El 14 de septiembre de 2016 Europa dio un paso más en su política de cierre de fronteras al aprobar el Consejo de Europa un Reglamento que legislaba sobre el funcionamiento de la Guardia Europea de Fronteras y Costas, que inició sus actividades a mediados de octubre. Está integrada por la Agencia Frontex (con funciones adicionales) y por las autoridades nacionales encargadas de la gestión de las fronteras.

Europa se encierra más en su torre de cristal, pues la creación de este nuevo Reglamento implica el refuerzo de la Agencia Frontex, que duplicará con creces el personal permanente de la Agencia y que, por vez primera, podrá adquirir sus propios equipos y desplegarlos en operaciones fronterizas sin previo aviso. Se pondrá a disposición de la Agencia una reserva rápida de guardias de fronteras y un parque de equipos técnicos, con lo que ya no habrá escasez de personal o equipos para llevar a cabo las operaciones de la Agencia.

Implica también acrecentar la externalización de fronteras (trabajo conjunto con terceros países).
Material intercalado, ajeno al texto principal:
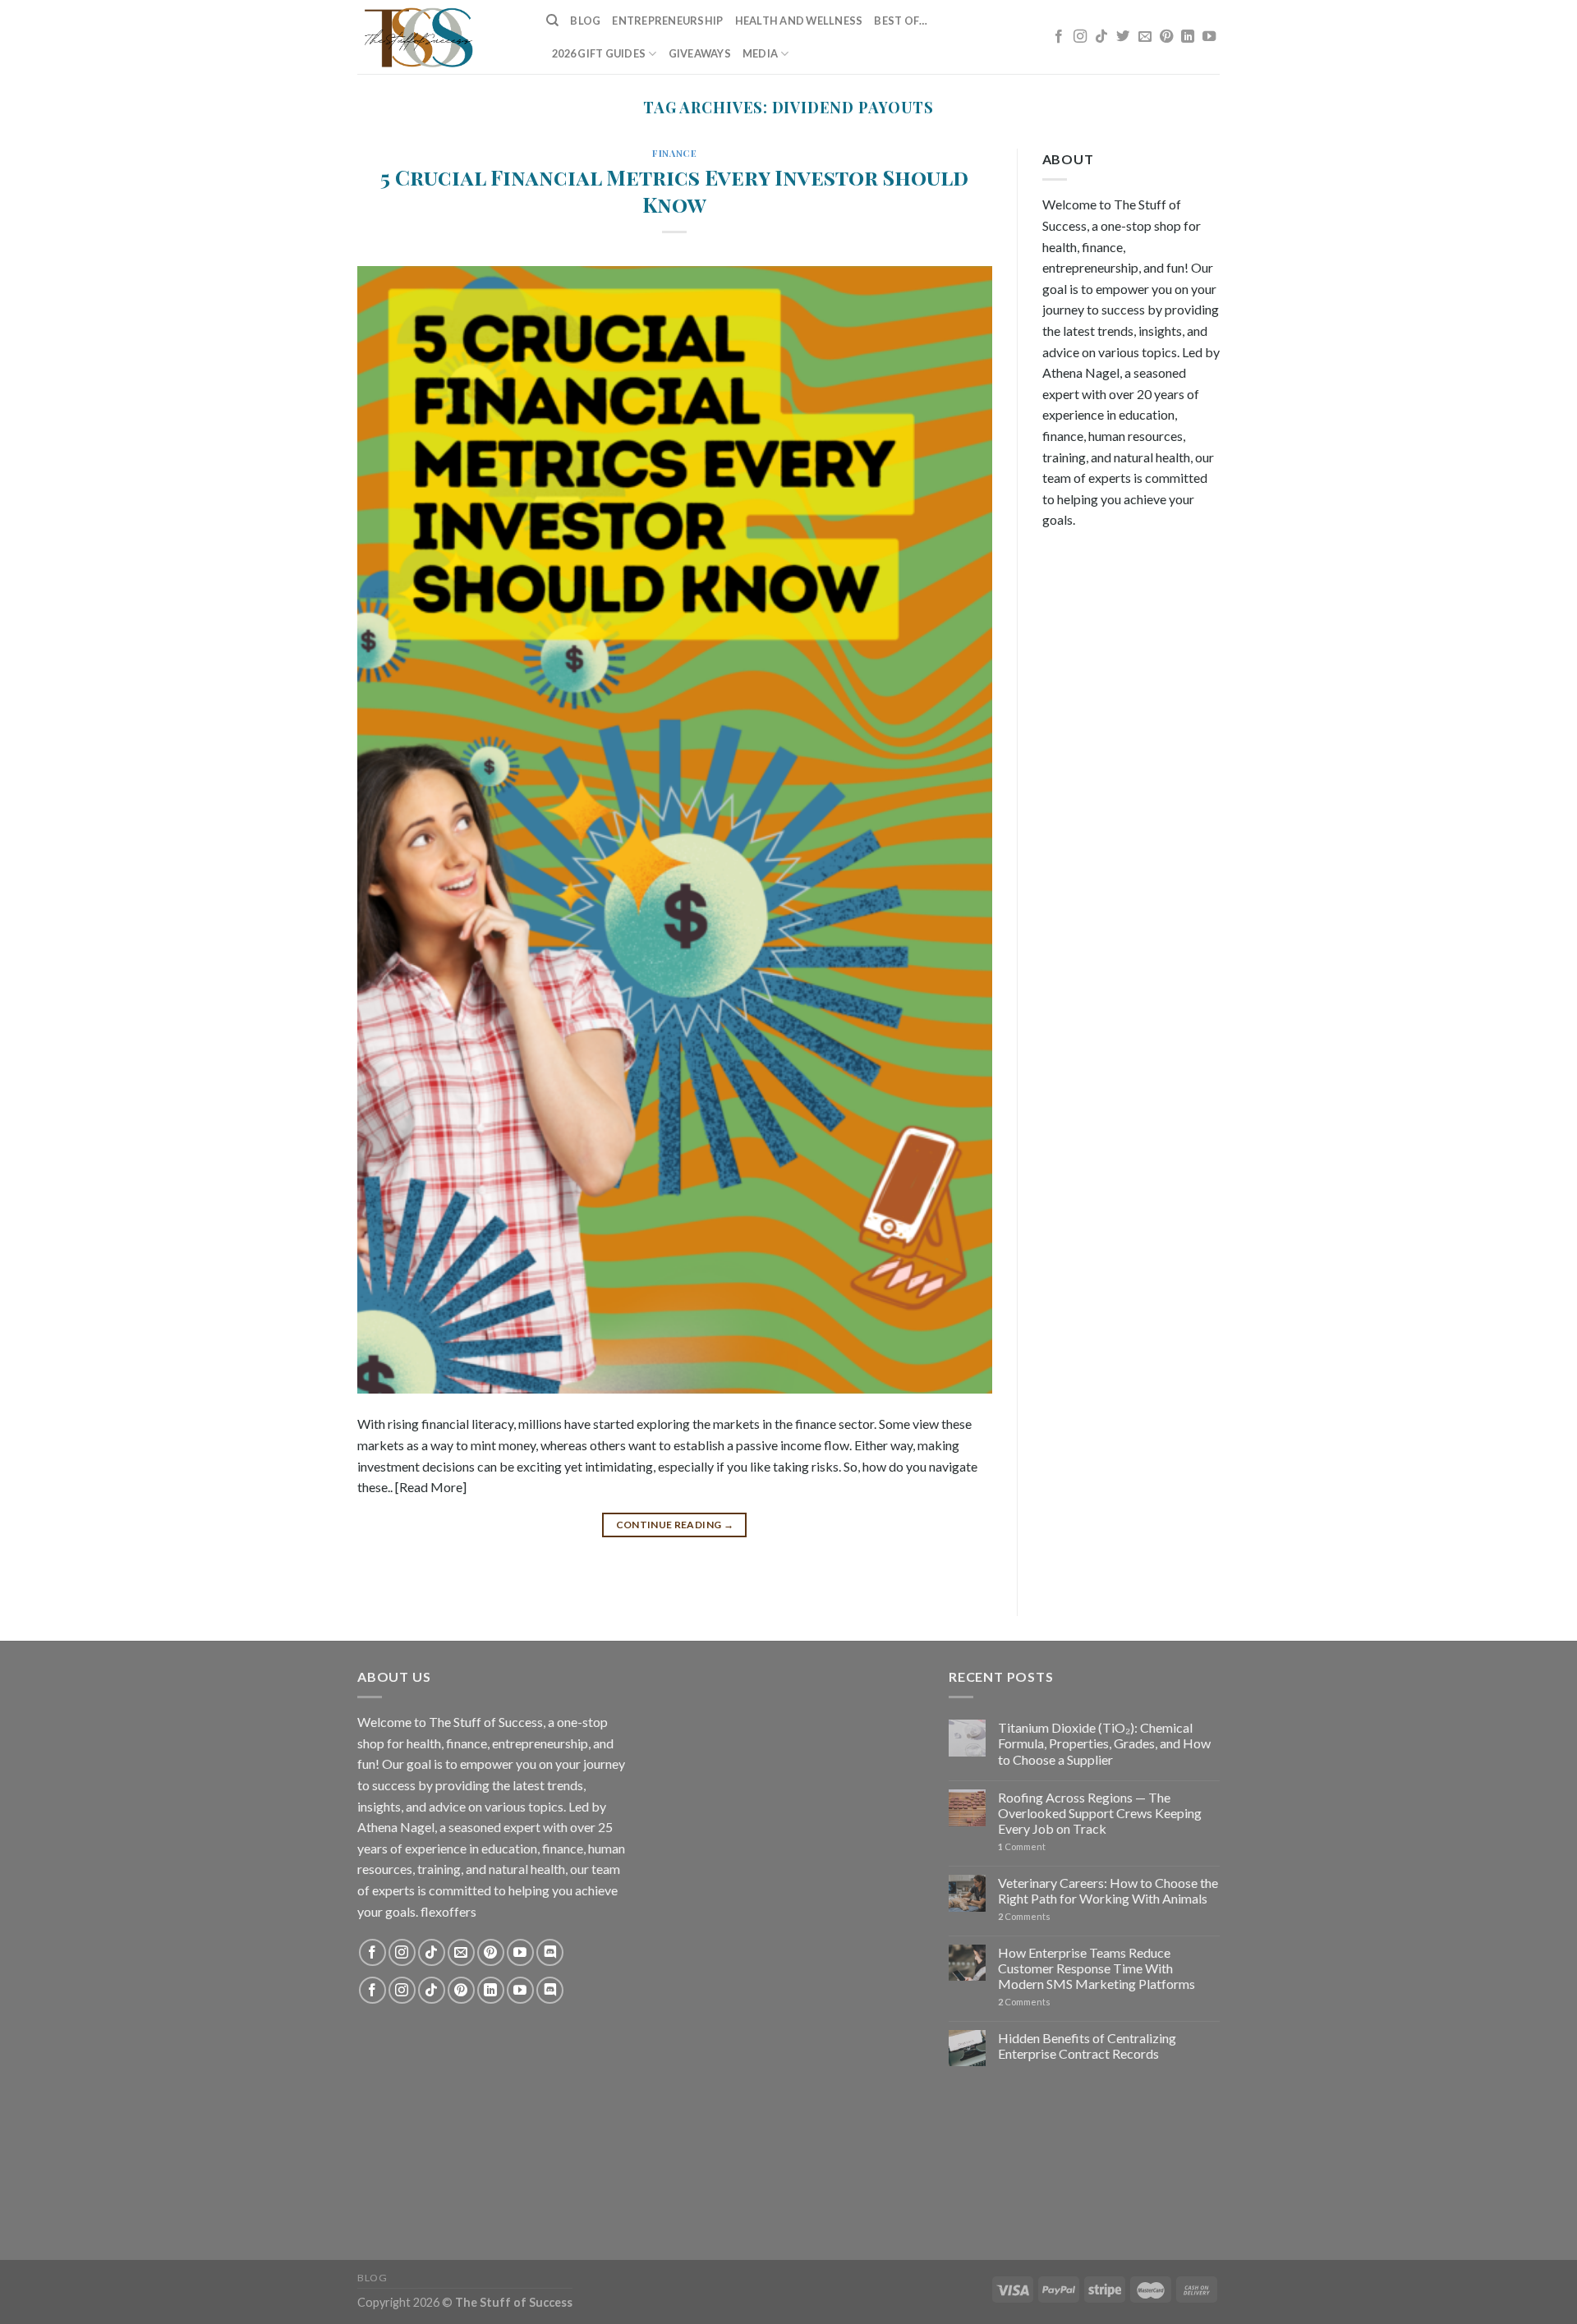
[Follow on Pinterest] (1166, 37)
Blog (585, 20)
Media (760, 53)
La Agencia contará con un nuevo mandato para enviar agentes de enlace a terceros países vecinos y poner en marcha operaciones conjuntas con su  concurso, incluso en su territorio.
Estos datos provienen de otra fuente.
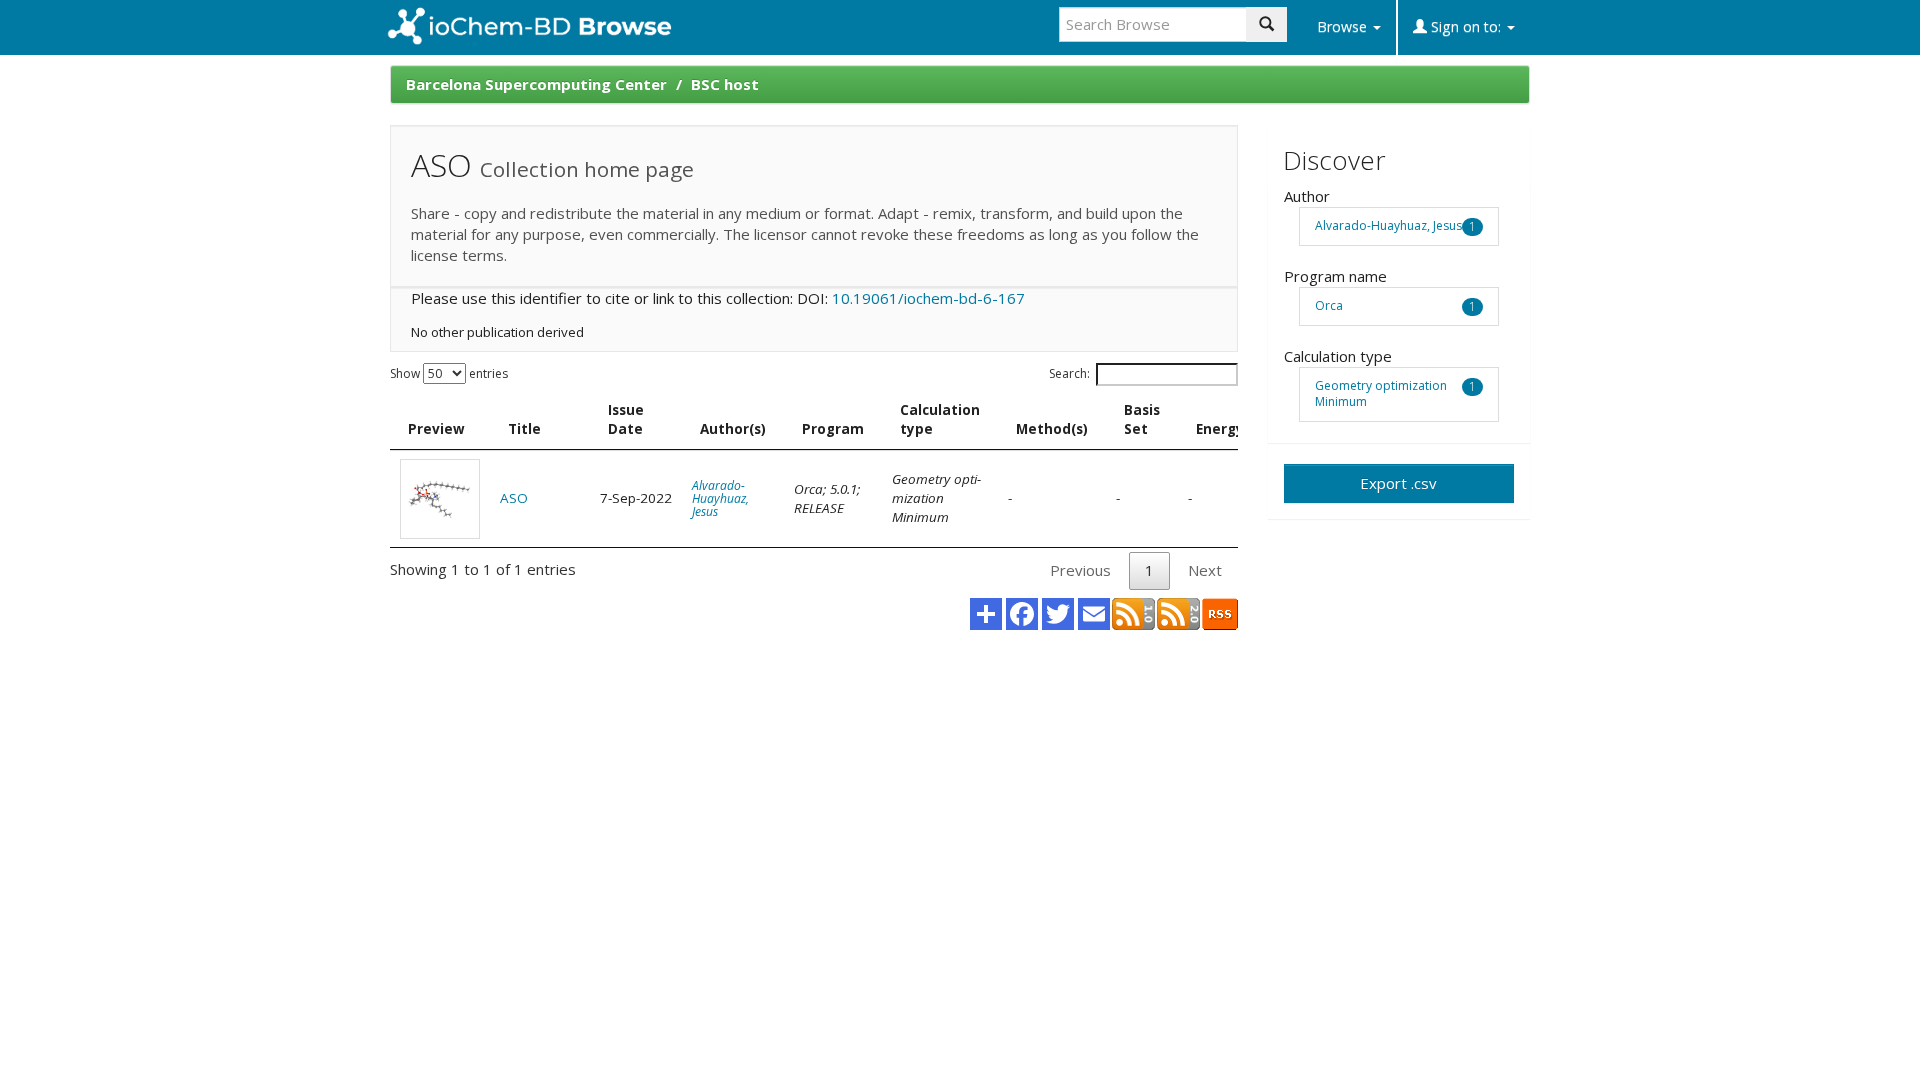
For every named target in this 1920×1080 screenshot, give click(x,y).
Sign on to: (1466, 26)
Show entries (449, 373)
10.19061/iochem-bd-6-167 (928, 298)
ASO (514, 498)
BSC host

El nuevo paso a la cerrazón conlleva, sobre todo, el fortalecimiento del sistema de expulsiones a través de la creación de una Oficina Europea de Retorno. La Oficina Europea de Retorno, que se creará en el seno de la Agencia, permitirá el despliegue de equipos europeos de intervenciones de retorno integrados por escoltas, supervisores y especialistas en retorno, que trabajarán para devolver a los nacionales de terceros países en situación irregular. Un documento europeo normalizado de viaje para el retorno garantizará una mayor aceptación por parte de los terceros países.
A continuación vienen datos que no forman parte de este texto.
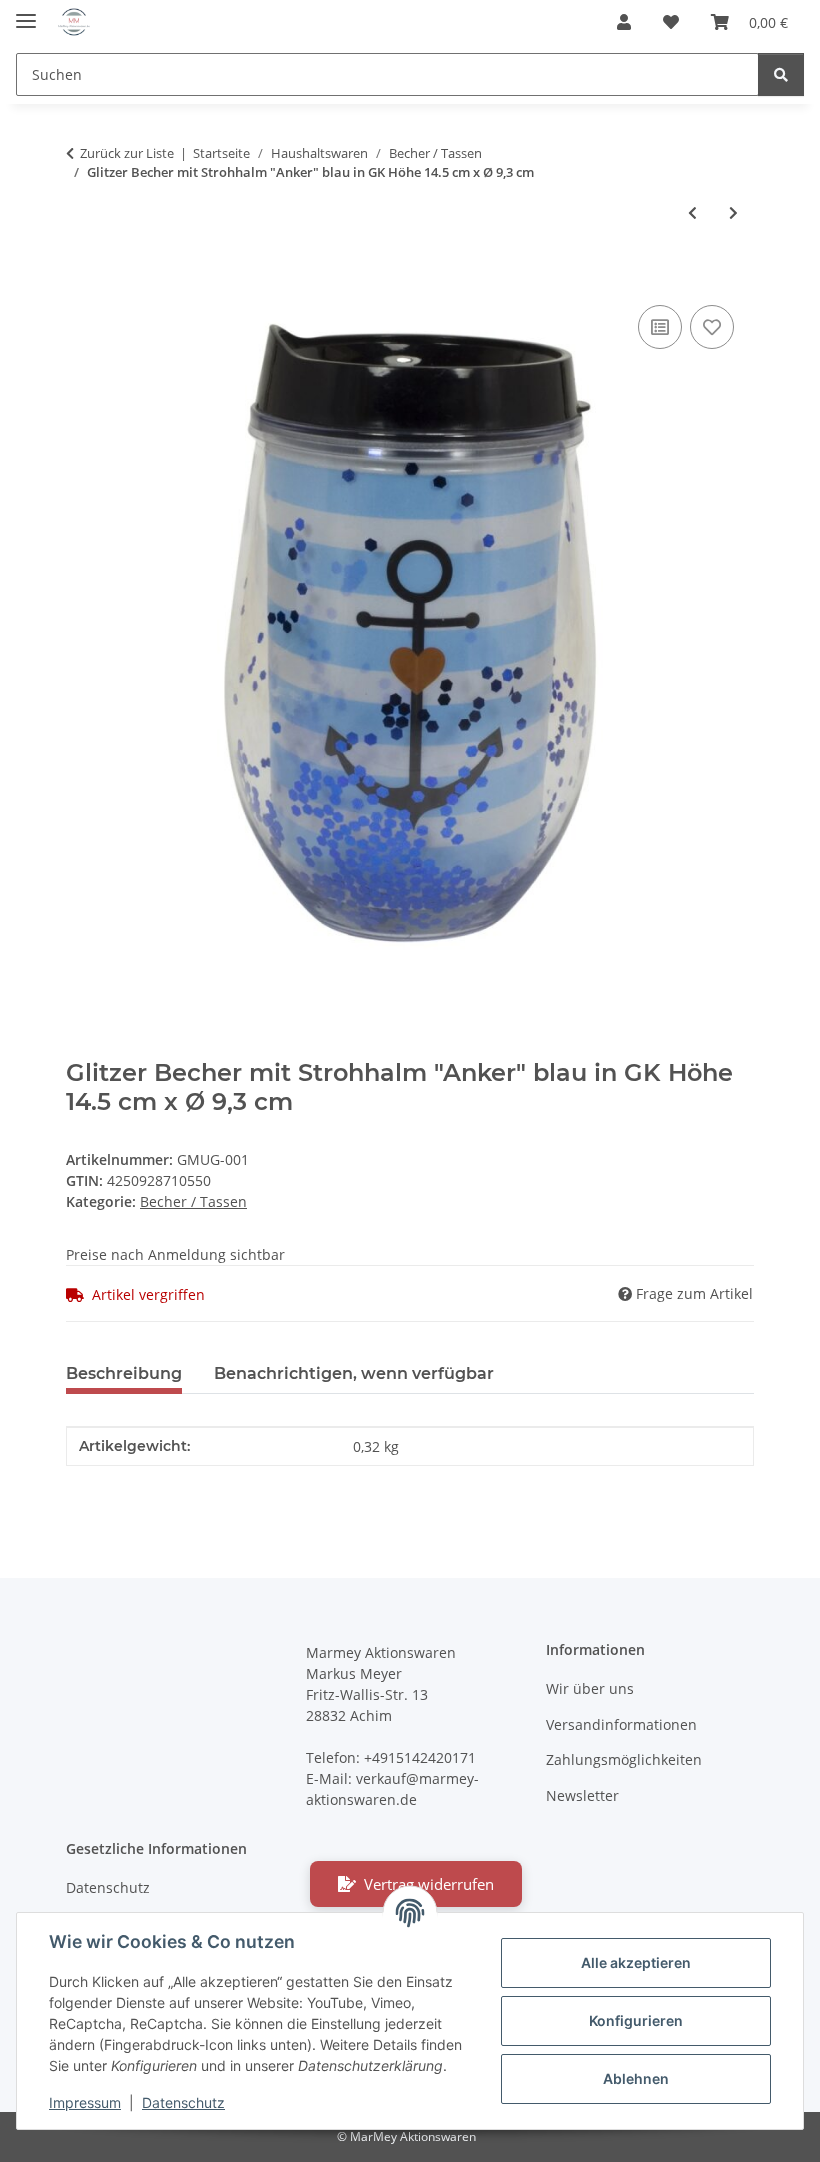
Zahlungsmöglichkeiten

Como dice el poeta francés Marcel Cohen, No hay muro que, en algún momento, no haya sintetizado el mundo. Los muros resumen las incongruencias de la condición humana; por eso existen desde tiempos inmemoriales. Y los hay de todo tipo: desde la muralla china, los muros de los romanos contra los bárbaros, la disparatada y fallida zanja de Alsina, hasta los actuales muros contra los inmigrantes (Frontera de Estados Unidos-México con una longitud de 3,185 km y un coste de más de 3.000 millones de dólares; vallas de Ceuta, Melilla y Marruecos, enmarcadas en el programa fronterizo europeo FRONTEX, que  impiden la entrada terrestre y también marítima de inmigrantes desde el norte de África). Muros que solo crean sufrimiento humano, como las Paredes del Sahara, construidas desde 1980 por Marruecos, de 2.700 kilómetros, que es el segundo muro más largo del mundo después de la gran muralla china y que tratan de proteger las reservas de fosfatos y las reservas pesqueras; o el muro de Israel en Cisjordania (700 km), justificado para evitar ataques terroristas contra la población israelí, pero visto por muchos organismos internacionales como un segundo apartheid, construido para segregar a las comunidades palestinas; sin olvidar que Iraq se encuentra en buena parte cercada por las vallas que han instalado en su contra Arabia Saudí (900Km) y Kuwait (400km). Una fiebre enfermiza de construir muros como las vallas plantadas en diversos países centroeuropeos para impedir el paso de los refugiados o el proyecto de muro entre Francia e Inglaterra con el mismo propósito. Son muros que  expresan el reconocimiento de categorías diferentes de ciudadanía. Y tanto ayer como hoy están para marcar a colectivos de personas como población sobrante, clases peligrosas y, en el límite, como cuerpos sacrificables.

Los muros son un símbolo que ilustra nuestro tiempo para poner de manifiesto las diferencias y las desigualdades sociales. Crean enclaves, zonas de excepción, extraterritorialidad, mundos en sí mismos; y no los hay solo del lado de los privilegiados (como muestra el caso de los countries y los barrios privados), sino de los pobres, como los asentamientos y los barrios marginales. La lógica de los muros nos revela un mundo fragmentado, constituido por islas, que hacen cada vez más difícil construir solidaridades sociales, políticas y culturales mayores.

Pero los muros representan sobre todo un modo de pensar, como escribe en El muro la escritora y socióloga Maristella Svampa. Los muros están, sobre todo, en las conciencias, por eso son los más difíciles de traspasar, retroalimentados permanentemente por un sistema económico que necesita de la amnesia, la fragmentación social y el sálvese quien pueda. Por eso, recordando a Wendy Brown, en su obra Estados amurallados, soberanía en declive, mientras no llegue el sueño de un mundo sin muros donde la familia humana en comunión con la Naturaleza se sienta una como tal, nos toca ser “pico y pala” para derribar nuestros muros  de cada día.